Le fait est que le niveau de contribution par tête pesant sur les actifs a déjà très fortement augmenté depuis quarante ans (voir annexe 2 pour le détail de cette évolution). Étant donné la faible progression de la productivité, alourdir encore la contribution des actifs risquerait donc de conduire au blocage de leur consommation et de leur investissement . Cela pèserait in fine sur la compétitivité et donc sur la capacité à produire des richesses redistribuables.

Outre un problème d'efficacité économique, faire peser des contributions supplémentaires sur les cohortes de jeunes nés à partir de la fin des années 1990 soulève également des questions d'équité : n'est-il pas injuste de leur imposer des prélèvements supplémentaires alors même qu'elles sont confrontées à un marché du travail peu favorable et qu'ils vont connaître d'inextricables difficultés d'accès à un logement devenu inabordable pour tous ceux qui n'ont pas la chance d'hériter d'un patrimoine ?

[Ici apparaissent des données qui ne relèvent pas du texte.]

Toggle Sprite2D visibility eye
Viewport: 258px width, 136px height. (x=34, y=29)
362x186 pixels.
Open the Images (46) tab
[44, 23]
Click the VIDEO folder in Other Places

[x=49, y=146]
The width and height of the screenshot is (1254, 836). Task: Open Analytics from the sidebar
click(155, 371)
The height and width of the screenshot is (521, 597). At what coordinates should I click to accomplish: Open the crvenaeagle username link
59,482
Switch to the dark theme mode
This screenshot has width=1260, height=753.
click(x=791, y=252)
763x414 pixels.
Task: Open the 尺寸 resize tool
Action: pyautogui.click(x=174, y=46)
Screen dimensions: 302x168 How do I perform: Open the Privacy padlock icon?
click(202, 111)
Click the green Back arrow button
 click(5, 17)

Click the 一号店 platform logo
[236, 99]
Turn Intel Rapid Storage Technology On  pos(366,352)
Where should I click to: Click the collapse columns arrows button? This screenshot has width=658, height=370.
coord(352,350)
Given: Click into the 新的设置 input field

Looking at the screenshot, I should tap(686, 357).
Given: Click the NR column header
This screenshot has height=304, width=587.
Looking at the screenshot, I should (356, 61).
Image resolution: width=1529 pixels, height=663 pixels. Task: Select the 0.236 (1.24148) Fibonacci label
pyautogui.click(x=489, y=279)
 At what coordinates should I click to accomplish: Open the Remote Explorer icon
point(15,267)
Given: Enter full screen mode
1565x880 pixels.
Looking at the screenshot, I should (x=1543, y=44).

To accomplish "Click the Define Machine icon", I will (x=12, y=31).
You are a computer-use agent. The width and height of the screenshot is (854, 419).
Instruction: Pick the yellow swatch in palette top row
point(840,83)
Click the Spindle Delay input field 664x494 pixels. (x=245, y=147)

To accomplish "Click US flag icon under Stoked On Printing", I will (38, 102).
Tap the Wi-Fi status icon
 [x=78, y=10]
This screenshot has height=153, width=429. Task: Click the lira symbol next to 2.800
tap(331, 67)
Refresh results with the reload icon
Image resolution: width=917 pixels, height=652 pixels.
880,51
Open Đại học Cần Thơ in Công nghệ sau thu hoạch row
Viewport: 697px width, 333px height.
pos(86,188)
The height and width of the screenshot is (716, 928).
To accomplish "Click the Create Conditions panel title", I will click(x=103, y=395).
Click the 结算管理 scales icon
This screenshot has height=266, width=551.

Un autre risque est celui de l'exil , ainsi que l'a pointé Louis Chauvel lors de son audition par la délégation : « les jeunes peuvent avoir davantage intérêt à partir ailleurs en Europe ou sur d'autres continents, vers les pays où l'activité économique est plus intense et les opportunités plus grandes ». Ce scénario de rupture intergénérationnelle pourrait particulièrement concerner les jeunes bien formés et employables, issus des familles peu ou pas dotées en patrimoine. N'étant retenus par aucun patrimoine, sachant qu'ils ne pourront vraisemblablement pas accéder au logement par le seul fruit de leur travail, ils ont tout intérêt, d'un point de vue économique, à s'installer dans un autre pays pour éviter les prélèvements destinés à financer les transferts vers les séniors.

Enfin, le risque pourrait être politique . Tandis que les classes moyennes dépourvues de patrimoine économique sont emportées dans la spirale du déclassement sans être ou se sentir protégées par des solidarités intergénérationnelles qu'elles ont pourtant très largement contribué à financer, c'est le socle historique des sociétés démocratiques, constitué par ces classes moyennes, qui « s'érode et se transforme en sable » 8 ( * ) , avec à la clé une tentation pour les votes extrêmes .


* 3 Cf notamment Le Destin des générations. Structure sociale et cohortes en France au XXe siècle, Presses universitaires de France, Paris, 2002.

* 4 Jean-François Sirinelli, Génération sans pareille. Les baby-boomers de 1945 à nos jours, Taillandier, 2016

* 5 Sans compter que le calcul de niveau de vie n'intègre pas l'avantage que procure le fait d'être propriétaire, ce que sont les séniors à plus de 75 %. Si on intègre les loyers imputés dans le calcul, l'écart de niveau de vie entre classes d'âges est encore plus marqué.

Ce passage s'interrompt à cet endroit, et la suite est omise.